The question of whether women, in all their diversity, can share political interests seems largely — but not entirely — to have been answered in the negative. Women, very broadly speaking, do still share a disadvantaged social position relative to men (see Chapter 1) and are still subject to violence which is directed against them specifically as women (Dobash and Dobash, 1992; Kelly, 1988). However, there are huge differences between women; between women in the First and Third Worlds, or between poor black women in America or Britain in relation to their white middle class peers. As a political movement, feminism has continued to struggle with identity politics and some of the problems it involves were highlighted when certain groups of men began to insist that there were costs associated with being masculine.

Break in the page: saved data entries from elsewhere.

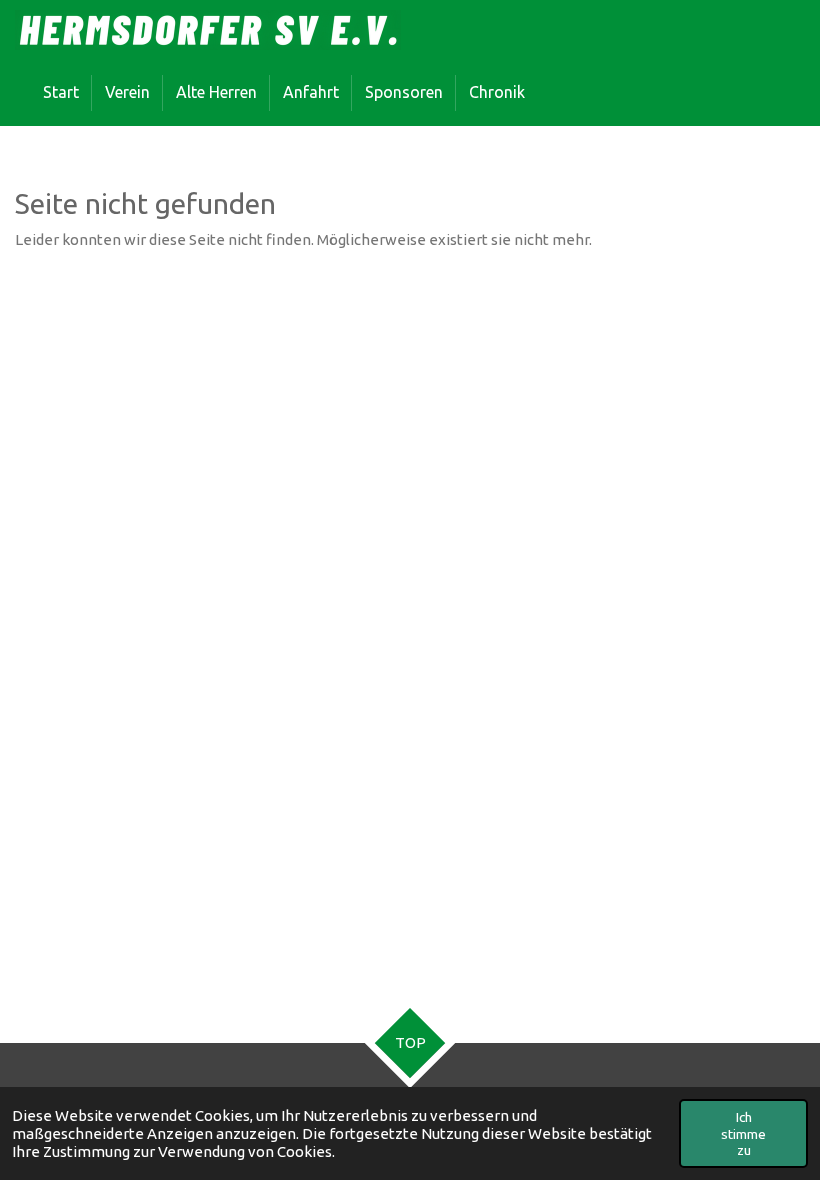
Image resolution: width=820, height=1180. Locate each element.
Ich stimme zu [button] (743, 1133)
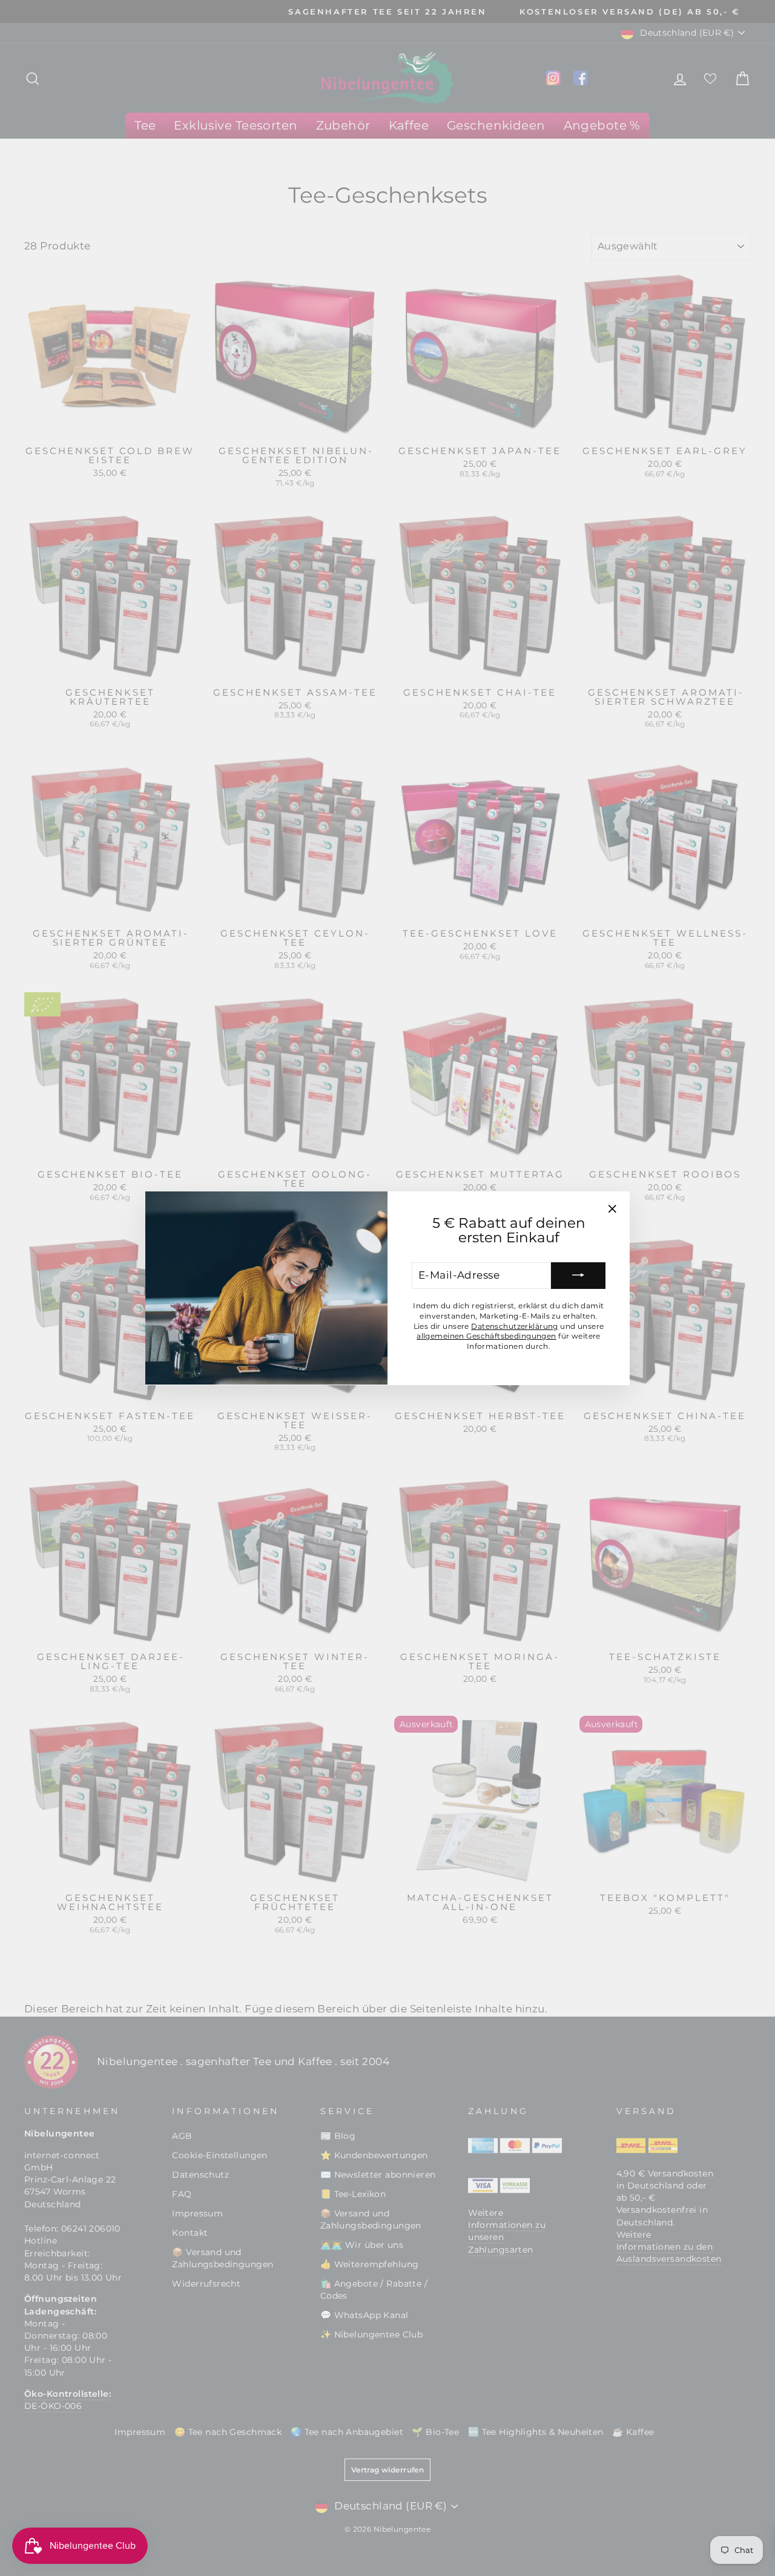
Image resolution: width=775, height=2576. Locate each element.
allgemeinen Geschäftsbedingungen (486, 1335)
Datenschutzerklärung (514, 1325)
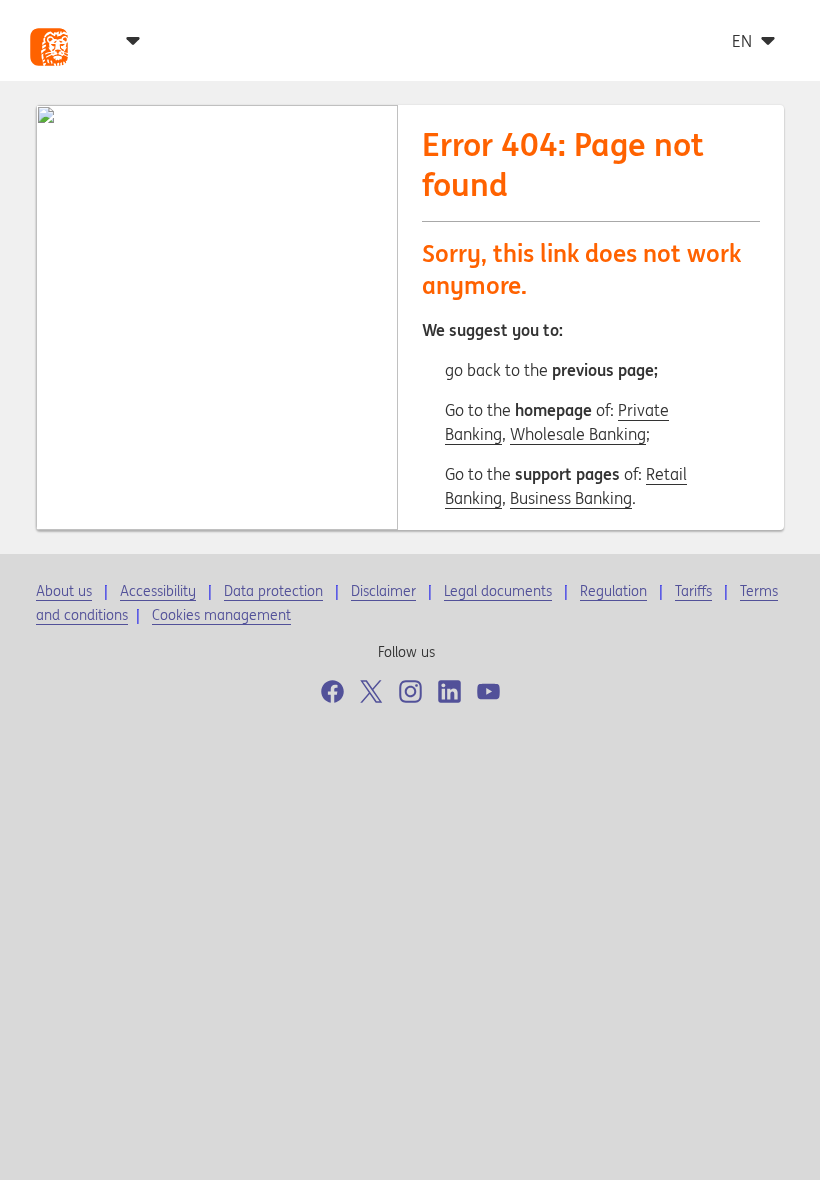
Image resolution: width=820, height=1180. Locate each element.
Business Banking (571, 498)
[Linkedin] (449, 691)
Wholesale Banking (578, 434)
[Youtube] (488, 691)
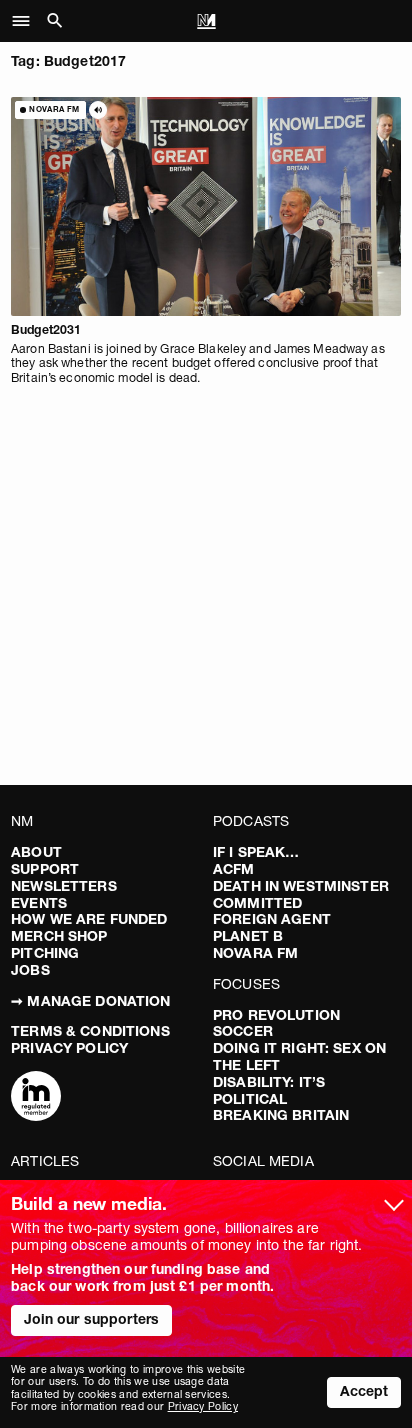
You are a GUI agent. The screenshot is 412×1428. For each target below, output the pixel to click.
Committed (257, 903)
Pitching (45, 953)
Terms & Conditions (90, 1031)
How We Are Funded (89, 919)
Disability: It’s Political (269, 1090)
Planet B (248, 936)
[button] (26, 21)
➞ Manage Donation (90, 1001)
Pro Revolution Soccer (276, 1023)
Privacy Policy (69, 1048)
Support (45, 869)
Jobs (30, 970)
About (36, 852)
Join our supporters (92, 1319)
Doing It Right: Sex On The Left (299, 1056)
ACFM (234, 869)
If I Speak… (256, 852)
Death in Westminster (301, 886)
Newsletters (64, 886)
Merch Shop (59, 936)
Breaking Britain (281, 1115)
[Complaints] (36, 1098)
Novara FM (255, 953)
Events (39, 903)
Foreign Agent (272, 919)
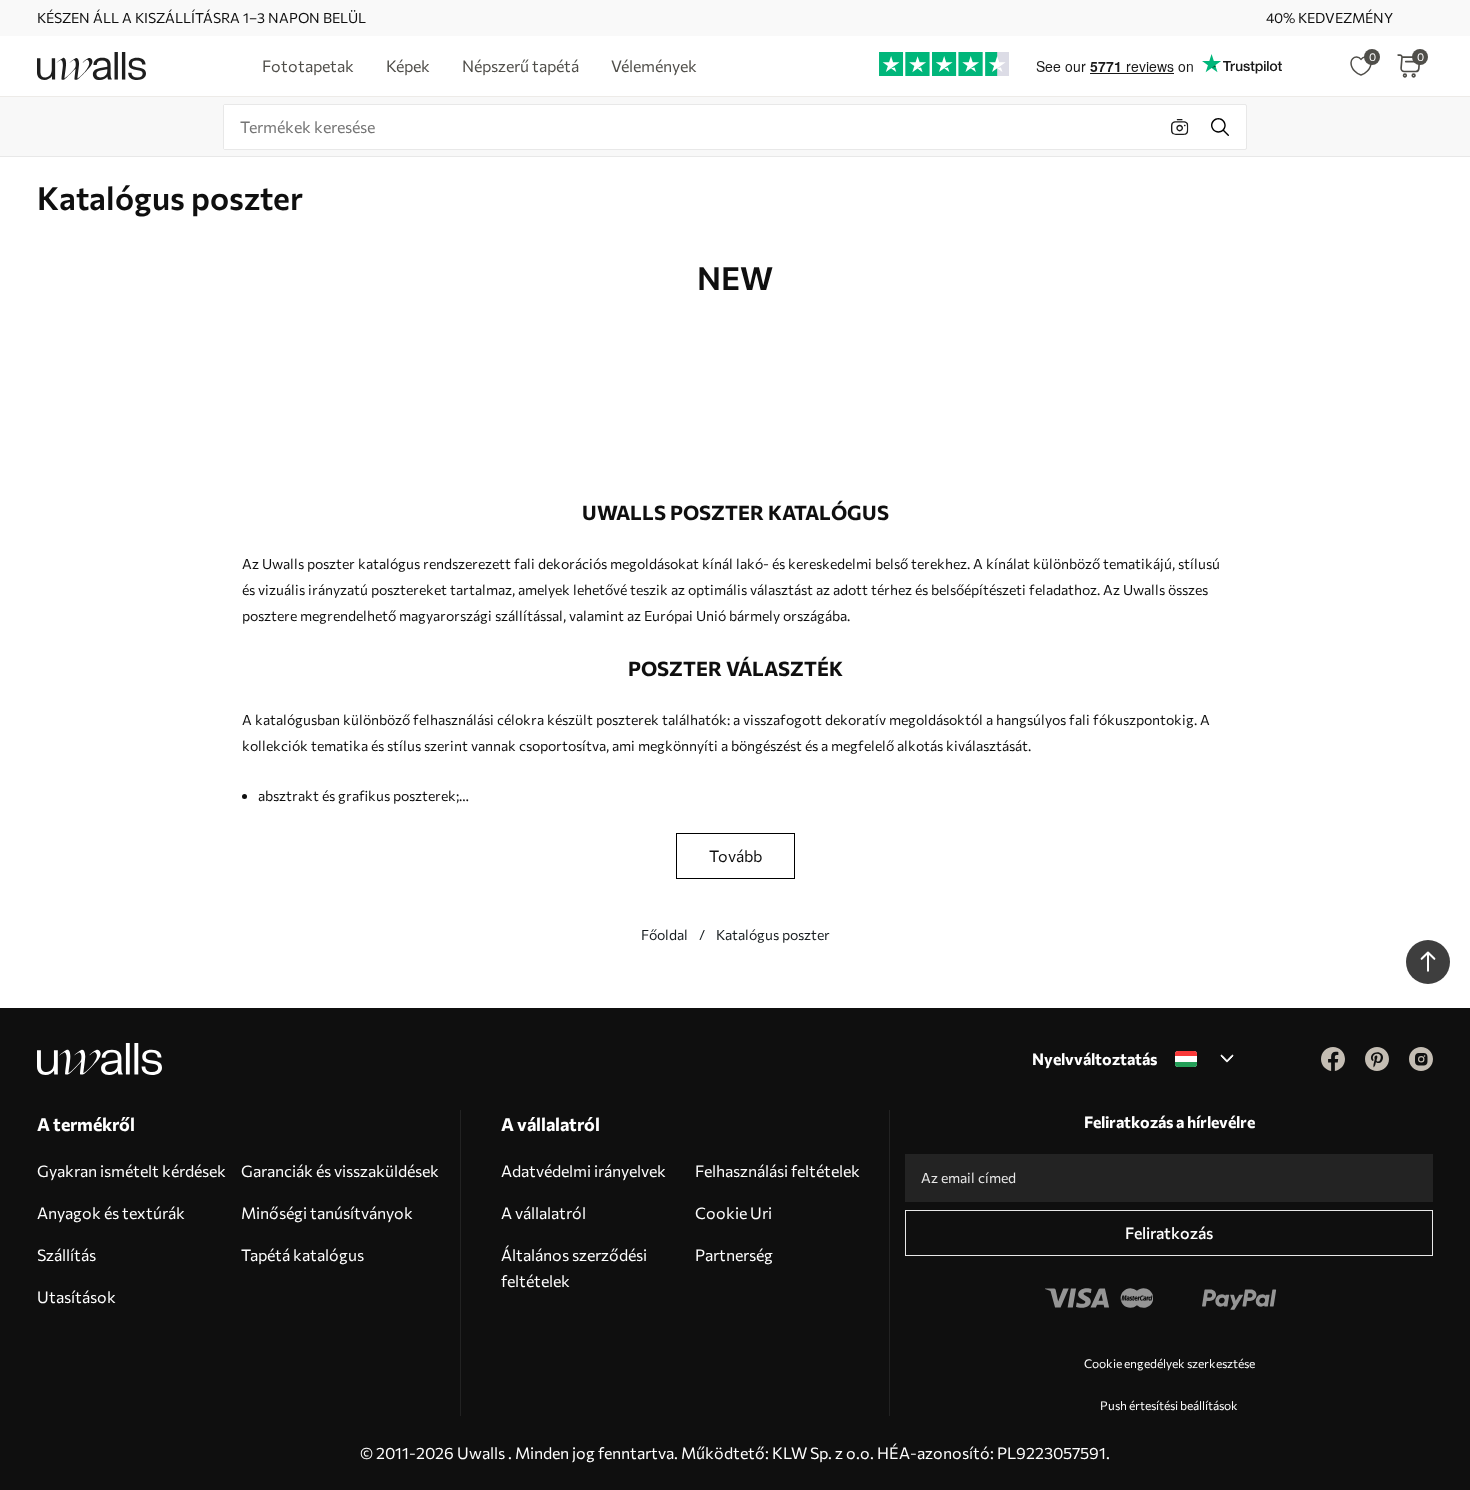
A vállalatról (543, 1212)
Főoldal (664, 934)
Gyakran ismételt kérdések (131, 1170)
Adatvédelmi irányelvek (583, 1170)
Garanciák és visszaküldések (340, 1170)
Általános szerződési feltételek (574, 1267)
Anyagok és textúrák (111, 1212)
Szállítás (66, 1254)
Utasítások (76, 1296)
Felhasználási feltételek (777, 1170)
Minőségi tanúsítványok (327, 1212)
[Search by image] (1180, 127)
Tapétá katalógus (302, 1254)
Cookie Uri (733, 1212)
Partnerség (734, 1254)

Searching for the ‘real’ man within became a popular project for middle class men in the 1980s, partly as an individualistic response to the perceived threat to their

privilege that feminism posed (Connell, 1995; Messner, 1997). More pro-feminist versions of masculinity politics tended to stress the need for both women and men to be liberated from repressive traditional gender roles, or the need to refuse to be a man within the hegemonic terms proscribed (Connell, 1995; Stoltenberg, 2000a/1989). From this and feminist questionings of the gender order emerged queer politics (see Chapter 4; Jagose, 1996; Seidman, 1996), which argued the need radically to reconfigure the gender order via freeing individual desires and making gender a matter of fluid choice rather than fixed ascription. Yet this is unlikely to alter significantly the realities of most of the population. Questions arose about the continued relevance of feminist politics in a world where identities are supposedly no longer thought stable and yet divisions around religion and culture are becoming the source of major global conflicts. It is uncertain whether these conflicts are economically (i. e. resource seeking) rather than culturally or religiously motivated, and what their effects will be on local and global gender relations. Yet feminists maintain alliances, sometimes across difficult real and imagined borders, and they and pro-feminist men continue to attempt to bring greater control over their lives to more of the world’s women. At the same time differences are not ignored and the intricate tangle of gender with other forms of inequality is the subject of continued political and intellectual scrutiny. The engagement of class with gender has been particularly important within feminist sociology.